The two teams saw reversed fortunes in the early 2000s. Under a new ownership group, the Lightning acquired a core of young talent, including future Hall of Famer Martin St. Louis. By the 2002–03 season, they won the division and their first round playoff series. In 2003–04, the Lightning again won the division, but this time with the second best record in the NHL. In the 2004 playoffs they navigated their way to their first Stanley Cup title. Meanwhile, the Panthers languished near the bottom of the division; after 2001, they would go 11 years without a playoff berth.

Florida's lack of postseason success carried throughout the 2010s, with only two first round appearances in the decade. On the other side of the state, the Lightning became a perennial playoff team. Beginning in 2011 Tampa Bay took playoff berths in six of nine seasons including their second trip to the Stanley Cup Final in 2015.

Although they had been in the same division every season for more than two decades, and faced one another more than any other opponent, players and coaches alike acknowledged that a true ice hockey rivalry – in the spirit of classics like the Blackhawks–Red Wings or even contemporaries like the Kings–Sharks – failed to materialize. At the very least, the rivalry went dormant from a lack of playoff meetings, compounded by Tampa Bay's dominance and Florida's irrelevance in the latter half of the 2010s.

===Combined playoff success and division contention (2019–present)===
Since 2020, not only have both teams made the playoffs every year, but one or the other club has also reached the Stanley Cup Final. The Panthers finally returned to the playoffs in the 2020, but lost in the qualifying round, while the Lightning would go on to win their second Stanley Cup in team history, a year after being swept.

In the 2020–21 season, the rivalry became even more intense. With both teams set to meet in the first round in the 2021 Stanley Cup playoffs, they met head-to-head in the last two regular season games on May 8 and 10, that decided home-ice advantage in that matchup. The Panthers won both games to finish the season in second place with home-ice advantage, one spot ahead of the Lightning. Despite this, Tampa Bay won the first-ever playoff game between them, 5–4, as well as the first-ever playoff series by a count of four games to two. The Lightning would go on to win their second consecutive Stanley Cup and third overall.

Going into the 2021–22 season, Florida captain Aleksander Barkov said of the Lightning: "We know them really well. We hate each other and you can see it in our games. They bring out the best of us and we do the same with them. We want to be better than they are." The Panthers dominated the Atlantic Division, finishing first in the NHL standings to win their first ever Presidents' Trophy. In their last regular season meeting on April 24, the Lightning snapped a Panthers' franchise-record 13-game win streak. That same game saw the two teams combine for 90 penalty minutes, with four Panthers, including head coach Andrew Brunette, ejected.
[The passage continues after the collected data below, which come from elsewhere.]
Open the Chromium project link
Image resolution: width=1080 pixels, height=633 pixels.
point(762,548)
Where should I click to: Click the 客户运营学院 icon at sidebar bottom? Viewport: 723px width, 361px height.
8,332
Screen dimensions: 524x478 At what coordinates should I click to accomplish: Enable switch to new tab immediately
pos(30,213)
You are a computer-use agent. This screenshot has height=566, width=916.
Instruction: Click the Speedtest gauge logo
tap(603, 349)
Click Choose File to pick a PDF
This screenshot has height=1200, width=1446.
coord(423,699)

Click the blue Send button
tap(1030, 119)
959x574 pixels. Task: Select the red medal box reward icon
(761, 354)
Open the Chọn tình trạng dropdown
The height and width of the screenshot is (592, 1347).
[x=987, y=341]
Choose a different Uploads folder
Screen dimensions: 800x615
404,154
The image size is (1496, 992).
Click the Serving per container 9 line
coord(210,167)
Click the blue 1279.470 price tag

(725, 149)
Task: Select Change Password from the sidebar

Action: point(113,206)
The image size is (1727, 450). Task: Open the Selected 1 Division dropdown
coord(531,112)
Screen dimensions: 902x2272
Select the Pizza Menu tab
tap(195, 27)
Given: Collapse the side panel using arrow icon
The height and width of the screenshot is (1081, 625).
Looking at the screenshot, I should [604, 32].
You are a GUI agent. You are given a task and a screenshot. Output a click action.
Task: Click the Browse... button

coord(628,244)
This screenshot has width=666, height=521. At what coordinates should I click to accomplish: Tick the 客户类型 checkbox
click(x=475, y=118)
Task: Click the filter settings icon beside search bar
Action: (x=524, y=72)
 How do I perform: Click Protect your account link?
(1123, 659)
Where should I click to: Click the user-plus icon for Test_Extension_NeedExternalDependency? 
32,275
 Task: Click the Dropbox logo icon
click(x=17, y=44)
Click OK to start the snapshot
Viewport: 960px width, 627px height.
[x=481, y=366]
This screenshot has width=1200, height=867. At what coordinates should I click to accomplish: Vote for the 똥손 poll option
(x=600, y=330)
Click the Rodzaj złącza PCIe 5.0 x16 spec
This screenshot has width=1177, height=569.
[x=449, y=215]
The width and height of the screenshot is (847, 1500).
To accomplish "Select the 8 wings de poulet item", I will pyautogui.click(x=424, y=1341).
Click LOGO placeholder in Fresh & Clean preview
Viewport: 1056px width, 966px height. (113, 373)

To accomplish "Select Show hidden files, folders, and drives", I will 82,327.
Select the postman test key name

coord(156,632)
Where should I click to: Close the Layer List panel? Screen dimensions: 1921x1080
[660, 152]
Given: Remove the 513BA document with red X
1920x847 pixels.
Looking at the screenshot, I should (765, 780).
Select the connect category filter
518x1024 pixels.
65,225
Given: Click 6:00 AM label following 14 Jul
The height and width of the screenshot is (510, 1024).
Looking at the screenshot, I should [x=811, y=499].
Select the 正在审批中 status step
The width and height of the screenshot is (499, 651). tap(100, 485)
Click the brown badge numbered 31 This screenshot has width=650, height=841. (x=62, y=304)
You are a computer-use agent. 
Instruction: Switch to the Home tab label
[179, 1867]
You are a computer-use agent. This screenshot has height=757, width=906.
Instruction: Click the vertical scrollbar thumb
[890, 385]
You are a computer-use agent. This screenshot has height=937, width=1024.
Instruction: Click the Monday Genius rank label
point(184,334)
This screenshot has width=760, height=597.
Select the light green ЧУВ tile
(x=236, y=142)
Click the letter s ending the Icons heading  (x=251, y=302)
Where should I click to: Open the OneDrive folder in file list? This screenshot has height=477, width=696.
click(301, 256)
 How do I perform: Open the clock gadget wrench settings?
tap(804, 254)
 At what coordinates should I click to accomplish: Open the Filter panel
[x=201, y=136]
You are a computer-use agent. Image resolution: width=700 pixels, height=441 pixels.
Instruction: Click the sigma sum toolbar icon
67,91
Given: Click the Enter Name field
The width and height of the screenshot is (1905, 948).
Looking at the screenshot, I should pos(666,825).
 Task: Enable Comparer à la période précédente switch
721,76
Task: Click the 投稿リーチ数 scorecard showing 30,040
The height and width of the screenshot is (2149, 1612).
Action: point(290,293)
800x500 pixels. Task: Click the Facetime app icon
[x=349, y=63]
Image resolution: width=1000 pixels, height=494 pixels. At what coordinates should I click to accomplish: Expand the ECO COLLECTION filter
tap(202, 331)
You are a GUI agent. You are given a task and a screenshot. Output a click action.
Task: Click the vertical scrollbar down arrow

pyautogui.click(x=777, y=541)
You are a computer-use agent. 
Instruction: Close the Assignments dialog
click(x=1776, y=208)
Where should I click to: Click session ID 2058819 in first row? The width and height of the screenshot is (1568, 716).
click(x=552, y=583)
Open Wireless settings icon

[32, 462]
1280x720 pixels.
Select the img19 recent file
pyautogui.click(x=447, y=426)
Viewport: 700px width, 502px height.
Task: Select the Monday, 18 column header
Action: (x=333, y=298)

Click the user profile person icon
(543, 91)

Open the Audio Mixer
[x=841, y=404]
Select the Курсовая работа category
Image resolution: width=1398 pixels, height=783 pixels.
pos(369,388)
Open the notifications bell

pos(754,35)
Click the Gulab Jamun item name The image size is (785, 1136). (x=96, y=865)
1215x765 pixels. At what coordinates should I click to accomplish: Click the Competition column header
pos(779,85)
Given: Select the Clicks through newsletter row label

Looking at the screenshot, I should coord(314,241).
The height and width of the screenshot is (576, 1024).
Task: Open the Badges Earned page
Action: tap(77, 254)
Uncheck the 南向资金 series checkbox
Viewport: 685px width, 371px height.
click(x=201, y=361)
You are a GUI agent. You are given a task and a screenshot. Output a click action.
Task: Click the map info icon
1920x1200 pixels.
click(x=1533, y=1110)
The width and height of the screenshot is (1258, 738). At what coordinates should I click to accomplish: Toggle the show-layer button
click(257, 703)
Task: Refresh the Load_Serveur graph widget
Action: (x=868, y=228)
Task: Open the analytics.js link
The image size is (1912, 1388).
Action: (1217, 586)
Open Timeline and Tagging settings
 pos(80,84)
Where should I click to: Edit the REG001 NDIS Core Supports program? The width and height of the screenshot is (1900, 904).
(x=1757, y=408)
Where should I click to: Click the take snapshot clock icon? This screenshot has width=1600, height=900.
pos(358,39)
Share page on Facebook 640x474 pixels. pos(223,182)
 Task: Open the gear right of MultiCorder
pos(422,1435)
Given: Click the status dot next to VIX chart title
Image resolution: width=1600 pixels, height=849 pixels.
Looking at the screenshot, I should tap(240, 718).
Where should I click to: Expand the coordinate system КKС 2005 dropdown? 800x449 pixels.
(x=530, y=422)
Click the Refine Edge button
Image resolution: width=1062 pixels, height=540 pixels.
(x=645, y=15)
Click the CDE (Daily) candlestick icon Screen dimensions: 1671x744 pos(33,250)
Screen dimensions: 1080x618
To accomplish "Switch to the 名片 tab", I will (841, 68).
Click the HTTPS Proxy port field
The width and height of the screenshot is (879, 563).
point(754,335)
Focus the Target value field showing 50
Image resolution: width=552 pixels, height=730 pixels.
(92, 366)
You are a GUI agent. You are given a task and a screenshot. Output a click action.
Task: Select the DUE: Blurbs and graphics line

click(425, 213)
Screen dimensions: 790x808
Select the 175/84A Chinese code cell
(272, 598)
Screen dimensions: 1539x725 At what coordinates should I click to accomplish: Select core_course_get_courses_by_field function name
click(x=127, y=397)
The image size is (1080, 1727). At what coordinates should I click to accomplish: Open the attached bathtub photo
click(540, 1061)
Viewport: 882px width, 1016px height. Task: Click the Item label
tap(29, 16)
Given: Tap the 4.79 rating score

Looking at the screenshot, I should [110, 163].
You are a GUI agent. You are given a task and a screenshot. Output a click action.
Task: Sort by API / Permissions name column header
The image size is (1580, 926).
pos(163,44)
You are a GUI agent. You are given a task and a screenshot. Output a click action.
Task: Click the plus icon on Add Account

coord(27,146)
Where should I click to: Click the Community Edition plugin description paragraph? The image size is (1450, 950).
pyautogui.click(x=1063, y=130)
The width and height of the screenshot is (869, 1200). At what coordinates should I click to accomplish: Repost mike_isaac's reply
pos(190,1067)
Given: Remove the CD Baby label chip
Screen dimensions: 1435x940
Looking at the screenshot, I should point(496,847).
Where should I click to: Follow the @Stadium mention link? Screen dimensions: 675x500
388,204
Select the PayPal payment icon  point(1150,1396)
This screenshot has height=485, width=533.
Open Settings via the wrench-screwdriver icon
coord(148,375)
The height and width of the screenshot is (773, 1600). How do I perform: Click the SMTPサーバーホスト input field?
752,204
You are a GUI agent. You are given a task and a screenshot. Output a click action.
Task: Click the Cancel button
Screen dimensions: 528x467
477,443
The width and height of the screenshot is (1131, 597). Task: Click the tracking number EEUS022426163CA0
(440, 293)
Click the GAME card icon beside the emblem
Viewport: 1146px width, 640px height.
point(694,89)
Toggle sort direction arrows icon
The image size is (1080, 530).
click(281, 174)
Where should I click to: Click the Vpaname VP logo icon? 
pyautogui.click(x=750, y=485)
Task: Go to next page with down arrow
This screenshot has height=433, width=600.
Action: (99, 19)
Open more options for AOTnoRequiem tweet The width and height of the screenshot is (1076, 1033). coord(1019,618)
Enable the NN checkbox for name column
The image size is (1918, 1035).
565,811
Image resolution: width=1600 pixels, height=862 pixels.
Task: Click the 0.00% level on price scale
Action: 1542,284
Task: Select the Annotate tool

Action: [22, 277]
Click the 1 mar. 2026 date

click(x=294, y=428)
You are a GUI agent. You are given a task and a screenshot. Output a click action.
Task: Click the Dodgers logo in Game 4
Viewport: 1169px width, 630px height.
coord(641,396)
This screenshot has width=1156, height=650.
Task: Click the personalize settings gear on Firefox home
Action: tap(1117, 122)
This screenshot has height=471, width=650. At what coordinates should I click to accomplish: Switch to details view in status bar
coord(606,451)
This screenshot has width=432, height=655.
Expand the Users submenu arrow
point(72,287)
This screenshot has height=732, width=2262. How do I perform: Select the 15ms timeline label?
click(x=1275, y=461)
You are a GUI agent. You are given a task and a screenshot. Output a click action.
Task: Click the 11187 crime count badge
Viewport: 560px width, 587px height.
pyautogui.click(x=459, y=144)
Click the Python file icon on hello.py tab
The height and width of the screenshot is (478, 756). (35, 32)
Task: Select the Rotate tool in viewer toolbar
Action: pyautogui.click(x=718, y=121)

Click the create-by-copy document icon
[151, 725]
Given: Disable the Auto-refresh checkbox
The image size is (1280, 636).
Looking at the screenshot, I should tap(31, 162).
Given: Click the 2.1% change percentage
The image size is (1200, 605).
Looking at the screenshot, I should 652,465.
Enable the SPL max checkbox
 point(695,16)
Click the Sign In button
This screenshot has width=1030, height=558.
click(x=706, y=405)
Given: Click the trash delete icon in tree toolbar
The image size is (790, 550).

The two teams met again in the second round of the 2022 Stanley Cup playoffs. Tampa Bay once again got the better of their in-state rivals, defeating them in four straight games. The Lightning then had a third consecutive Final appearance. Florida only managed to score three goals past Tampa Bay's goaltender Andrei Vasilevskiy.

In July 2022, Matthew Tkachuk, upon being traded to Florida from the Calgary Flames, compared the Battle of Florida to the Battle of Alberta: "I hate Edmonton, but I hate Tampa more now." He added that the Panthers would not be discouraged by their swift playoff exit at the hands of their intrastate rivals: "They're the team to beat. It seems like for us we're going to have to go through them at some point, so I'm excited for that challenge. They know what it takes to win, and we're going to learn that." The Lightning lost their first round series, while Tkachuk led the Panthers all the way to the 2023 Stanley Cup Final.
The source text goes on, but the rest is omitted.